Wel.... i wish that too


----------



## Pedro Rosa (22 Jul 2013)

This weekend i got 30 Blue Tetras (Boehlkea fredcochui)
These photos are from the first day. They already had some nice colors.
They are very active fish, swimming all over the aquarium.

Amanos are out. They were giving me headaches with sand/aquasoil mixes.
I also planted Elatine near the river and at the right&left so that it gives me a nice green small carpet and aquasoil can fix better near the sand.


----------



## Pedro Rosa (30 Jul 2013)

Day 42 (2013.07.28)


----------



## tim (30 Jul 2013)

Coming along nicely, really like those blue tetras.


----------



## Pedro Rosa (11 Aug 2013)

Day 55 (2013.08.10)

These pictures are from yesterday, maintenance day.
I also made a very slighly change on the light schedule and added 2h30 hours of two extra lamps that were allways off.

Currently schedule (since yesterday):
light (2x24w=48w/60l) - week days: 18:00 -> 00:59 ; weekend: 17:30 -> 00:59
co2 - week days: 16:00 -> 23:30 ; weekend: 15:30 -> 23:30
extra light (4x24w=96w/60l) - 21:00 -> 23:30 (end of co2)


----------



## Pedro Rosa (13 Aug 2013)

I'm in love with Ludwigia sp. 
Mine had already a nice color, but since i added 2h30 of an extra 48w (total 96w for 60l for 2h30), four days ago, the plant have a beautiful red colour.


----------



## NanoJames (13 Aug 2013)

I always find your tanks inspirational Pedro!
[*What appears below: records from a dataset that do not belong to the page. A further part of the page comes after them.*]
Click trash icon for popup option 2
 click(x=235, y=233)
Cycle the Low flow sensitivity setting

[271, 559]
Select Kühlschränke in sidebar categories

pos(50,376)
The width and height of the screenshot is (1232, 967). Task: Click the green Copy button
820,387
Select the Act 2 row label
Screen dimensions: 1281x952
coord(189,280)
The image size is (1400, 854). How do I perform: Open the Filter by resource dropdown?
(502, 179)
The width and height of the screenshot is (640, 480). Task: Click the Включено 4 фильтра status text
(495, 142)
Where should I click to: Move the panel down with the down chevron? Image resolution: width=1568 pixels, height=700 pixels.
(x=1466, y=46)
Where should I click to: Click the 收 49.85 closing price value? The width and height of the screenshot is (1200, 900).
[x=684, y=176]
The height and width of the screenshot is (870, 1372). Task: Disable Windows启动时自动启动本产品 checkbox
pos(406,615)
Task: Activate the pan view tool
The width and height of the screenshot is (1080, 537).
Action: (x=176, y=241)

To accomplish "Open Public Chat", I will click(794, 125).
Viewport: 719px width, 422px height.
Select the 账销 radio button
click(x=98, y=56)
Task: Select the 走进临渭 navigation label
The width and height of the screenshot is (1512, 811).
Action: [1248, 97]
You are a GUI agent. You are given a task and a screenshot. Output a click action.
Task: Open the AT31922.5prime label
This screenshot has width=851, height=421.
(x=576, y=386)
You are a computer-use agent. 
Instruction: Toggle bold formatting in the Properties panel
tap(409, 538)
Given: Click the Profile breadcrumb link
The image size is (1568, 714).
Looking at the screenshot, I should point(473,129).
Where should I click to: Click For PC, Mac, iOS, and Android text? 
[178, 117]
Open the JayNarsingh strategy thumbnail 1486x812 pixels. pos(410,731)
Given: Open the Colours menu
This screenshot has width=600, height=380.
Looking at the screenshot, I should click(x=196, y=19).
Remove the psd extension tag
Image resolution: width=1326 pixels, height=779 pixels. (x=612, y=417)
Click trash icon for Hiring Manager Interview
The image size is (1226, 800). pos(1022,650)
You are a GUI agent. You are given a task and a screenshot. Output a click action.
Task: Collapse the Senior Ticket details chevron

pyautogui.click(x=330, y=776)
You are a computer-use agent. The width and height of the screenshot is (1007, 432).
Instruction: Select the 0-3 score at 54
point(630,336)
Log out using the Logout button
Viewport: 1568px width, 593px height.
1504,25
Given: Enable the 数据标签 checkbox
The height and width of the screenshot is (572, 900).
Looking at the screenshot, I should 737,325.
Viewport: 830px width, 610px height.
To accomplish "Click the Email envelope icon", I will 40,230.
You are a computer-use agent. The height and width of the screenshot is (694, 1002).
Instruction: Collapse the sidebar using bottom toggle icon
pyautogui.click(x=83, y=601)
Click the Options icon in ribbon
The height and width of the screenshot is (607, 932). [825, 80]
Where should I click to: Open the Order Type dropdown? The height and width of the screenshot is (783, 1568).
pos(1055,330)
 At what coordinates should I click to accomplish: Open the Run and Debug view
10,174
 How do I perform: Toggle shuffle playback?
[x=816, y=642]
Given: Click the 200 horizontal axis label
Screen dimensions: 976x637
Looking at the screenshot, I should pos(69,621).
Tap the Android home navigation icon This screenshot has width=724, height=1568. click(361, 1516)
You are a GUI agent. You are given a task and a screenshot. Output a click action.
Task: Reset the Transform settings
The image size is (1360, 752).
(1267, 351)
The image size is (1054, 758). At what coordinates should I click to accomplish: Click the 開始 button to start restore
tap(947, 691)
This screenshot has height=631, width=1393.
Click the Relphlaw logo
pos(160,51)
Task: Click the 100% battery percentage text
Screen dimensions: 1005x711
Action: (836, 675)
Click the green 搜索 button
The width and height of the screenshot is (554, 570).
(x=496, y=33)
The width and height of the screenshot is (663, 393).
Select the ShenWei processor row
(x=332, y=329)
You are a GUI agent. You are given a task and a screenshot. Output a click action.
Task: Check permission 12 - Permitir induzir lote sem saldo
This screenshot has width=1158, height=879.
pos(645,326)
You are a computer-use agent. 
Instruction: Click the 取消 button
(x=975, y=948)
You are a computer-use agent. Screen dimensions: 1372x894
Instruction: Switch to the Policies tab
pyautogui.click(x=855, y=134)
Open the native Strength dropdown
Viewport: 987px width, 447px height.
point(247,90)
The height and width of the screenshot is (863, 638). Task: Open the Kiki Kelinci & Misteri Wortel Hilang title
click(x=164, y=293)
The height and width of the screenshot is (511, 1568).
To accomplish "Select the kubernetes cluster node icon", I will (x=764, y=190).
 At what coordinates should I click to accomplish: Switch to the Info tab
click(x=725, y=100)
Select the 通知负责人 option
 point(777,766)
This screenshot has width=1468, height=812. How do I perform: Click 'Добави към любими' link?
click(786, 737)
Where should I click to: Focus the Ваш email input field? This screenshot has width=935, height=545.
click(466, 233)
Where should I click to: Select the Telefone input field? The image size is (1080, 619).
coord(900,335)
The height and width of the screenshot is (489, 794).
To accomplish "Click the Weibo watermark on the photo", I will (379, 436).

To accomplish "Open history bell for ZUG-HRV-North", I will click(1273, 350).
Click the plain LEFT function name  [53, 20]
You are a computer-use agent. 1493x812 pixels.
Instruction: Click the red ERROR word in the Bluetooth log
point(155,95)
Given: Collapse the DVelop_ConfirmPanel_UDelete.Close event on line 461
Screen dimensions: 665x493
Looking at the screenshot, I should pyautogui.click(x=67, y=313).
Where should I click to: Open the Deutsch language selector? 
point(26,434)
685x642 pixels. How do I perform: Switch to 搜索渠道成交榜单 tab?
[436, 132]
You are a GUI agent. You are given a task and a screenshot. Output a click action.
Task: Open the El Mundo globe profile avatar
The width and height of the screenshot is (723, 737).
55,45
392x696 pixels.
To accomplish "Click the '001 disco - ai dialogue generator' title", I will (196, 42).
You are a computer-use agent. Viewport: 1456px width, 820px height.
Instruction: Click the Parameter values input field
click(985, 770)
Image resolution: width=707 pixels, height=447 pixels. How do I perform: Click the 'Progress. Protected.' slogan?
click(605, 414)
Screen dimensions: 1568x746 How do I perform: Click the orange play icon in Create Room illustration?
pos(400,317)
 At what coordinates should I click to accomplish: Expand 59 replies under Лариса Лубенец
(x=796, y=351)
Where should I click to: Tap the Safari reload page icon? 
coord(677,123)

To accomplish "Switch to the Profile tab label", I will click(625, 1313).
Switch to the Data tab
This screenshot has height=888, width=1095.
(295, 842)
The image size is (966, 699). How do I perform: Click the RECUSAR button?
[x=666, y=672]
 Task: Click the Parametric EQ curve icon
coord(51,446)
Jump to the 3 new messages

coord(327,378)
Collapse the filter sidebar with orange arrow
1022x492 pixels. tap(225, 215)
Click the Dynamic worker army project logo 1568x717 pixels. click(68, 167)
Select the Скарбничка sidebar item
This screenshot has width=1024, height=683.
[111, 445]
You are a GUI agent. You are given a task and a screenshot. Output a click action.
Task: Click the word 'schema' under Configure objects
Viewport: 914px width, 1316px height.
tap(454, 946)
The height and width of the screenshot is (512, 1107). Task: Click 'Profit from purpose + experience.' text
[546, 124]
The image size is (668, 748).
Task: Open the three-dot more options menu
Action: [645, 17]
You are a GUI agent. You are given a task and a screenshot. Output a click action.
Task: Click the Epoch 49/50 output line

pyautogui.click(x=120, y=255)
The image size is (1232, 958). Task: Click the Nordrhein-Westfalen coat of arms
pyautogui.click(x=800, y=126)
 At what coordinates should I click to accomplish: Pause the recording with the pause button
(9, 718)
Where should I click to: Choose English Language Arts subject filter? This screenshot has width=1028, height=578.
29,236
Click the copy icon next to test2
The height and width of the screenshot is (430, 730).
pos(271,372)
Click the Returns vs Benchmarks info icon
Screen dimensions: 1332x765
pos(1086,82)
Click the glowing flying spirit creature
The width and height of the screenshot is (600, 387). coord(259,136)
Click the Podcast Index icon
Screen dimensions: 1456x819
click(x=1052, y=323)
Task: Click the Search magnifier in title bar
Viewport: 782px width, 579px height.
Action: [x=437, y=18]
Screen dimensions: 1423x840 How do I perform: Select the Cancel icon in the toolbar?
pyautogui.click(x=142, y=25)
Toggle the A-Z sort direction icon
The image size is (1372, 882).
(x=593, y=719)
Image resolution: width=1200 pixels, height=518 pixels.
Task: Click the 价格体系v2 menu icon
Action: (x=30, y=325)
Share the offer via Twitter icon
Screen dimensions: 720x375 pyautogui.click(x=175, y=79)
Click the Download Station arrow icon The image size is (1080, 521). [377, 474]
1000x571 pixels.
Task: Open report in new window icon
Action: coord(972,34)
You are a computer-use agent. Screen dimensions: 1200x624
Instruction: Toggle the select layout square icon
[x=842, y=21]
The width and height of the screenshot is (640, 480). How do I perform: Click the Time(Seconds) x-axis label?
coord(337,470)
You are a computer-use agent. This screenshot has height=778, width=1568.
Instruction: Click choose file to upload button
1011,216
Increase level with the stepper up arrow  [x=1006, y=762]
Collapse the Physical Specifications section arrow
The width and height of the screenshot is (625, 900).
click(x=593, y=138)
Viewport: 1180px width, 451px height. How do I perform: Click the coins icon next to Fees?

Your YouTube videos are great too...


----------



## flygja (14 Aug 2013)

Nicely done! I would've banked up the substrate/sand at the back higher to create more perception of depth. The rear stems looks a bit sparse right now, should look much nicer once they've bulked up into bushes!


----------



## LondonDragon (9 Sep 2013)

Muito bom Pedro  loving this little one, plant health second to none, loving it


----------



## Pedro Rosa (9 Sep 2013)

Thanks Paulo. Must update it soon


----------



## LondonDragon (9 Sep 2013)

pmgsr said:


> Thanks Paulo. Must update it soon


With photos like that a weekly update is a must


----------



## Pedro Rosa (23 Sep 2013)

I trimmed ludwigia sp.  eight days ago, so it's pretty low in front of Rotala sp. green and behinf the central wood - Rotala will be trimmed really low and replanted soon.
I also planted some Rotala Macandra in the middle od ludwigia 

I changed all moss on wood and planted moss on almost all wood eight days ago. Let's see how the weeping moss green appears in front of Rotala/Hottonia green.
Hottonia grow is pretty difficult to manage


----------



## Deano3 (23 Sep 2013)

beautiful fish , looking good mate love the blue fish against the green background

Dean


----------



## Pedro Rosa (28 Sep 2013)

This is a video from June 21 2013 that i only uploaded for Youtube today.
It was for a Portuguese Forum competition.


----------



## Ady34 (30 Sep 2013)

Lovely video again Pedro, love watching your work


----------



## Pedro Rosa (22 Oct 2013)

Simulans & Plants   ... don't really know how much time i'll keep this scape


----------



## David Shanahan (14 Nov 2013)

I feel inspired by all your work fella. Love both your scapes. Can you provide some techie info? Filter, bubbles per sec lighting, fertiliser?


EDIT......

Should have watched the video first


----------



## Pedro Rosa (14 Nov 2013)

Planty, setup is on the first page, like you should already seen 
~2 bps.

Pedro.


----------



## kirk (15 Nov 2013)

Some really good pics I love the lay out is great. One of my favorites.


----------



## andyh (15 Nov 2013)

Hello

Just read your journal from start to finish its a beauty
Your photos and videos are a credit to you and the plant heath is fantastic! 

I am intrigued by your light schedule as i have a number of red plants in my new scape, and i am slowly increasing my lights over the first month.

keep up the good work

Andyh


----------